*** Provided material Section Begins ***

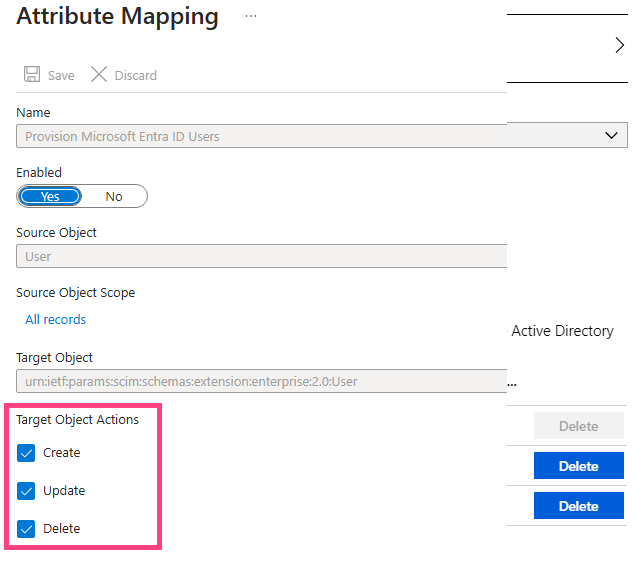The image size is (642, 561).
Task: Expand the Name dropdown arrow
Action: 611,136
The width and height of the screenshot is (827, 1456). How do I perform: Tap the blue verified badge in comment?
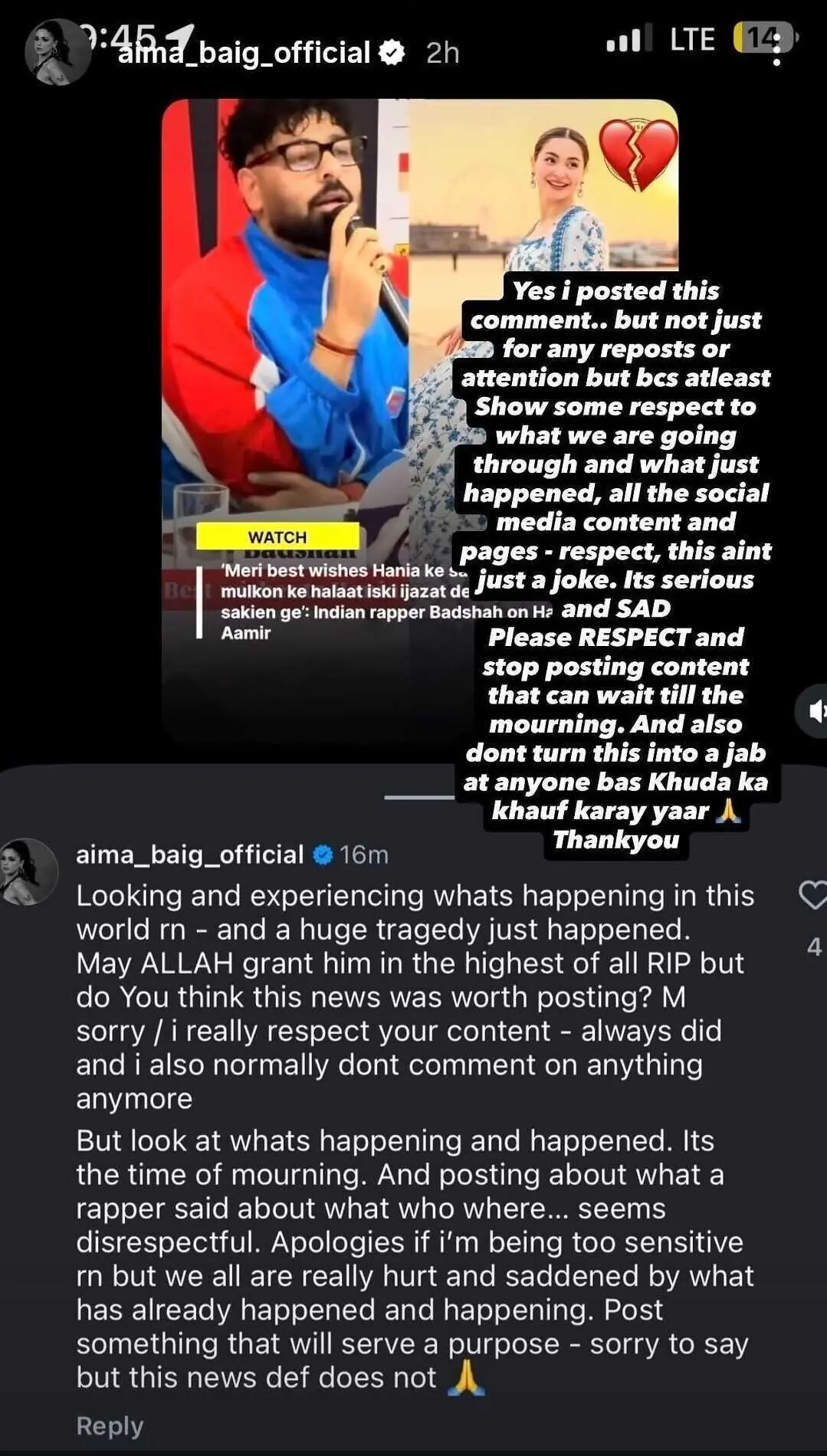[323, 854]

*** Provided material Section Ends ***

Reproduce, with no pictures, the lines from the one containing "The width and" to the end of the records above, exactly and inclusively.

The width and height of the screenshot is (827, 1456). How do I perform: Tap the blue verified badge in comment?
[323, 854]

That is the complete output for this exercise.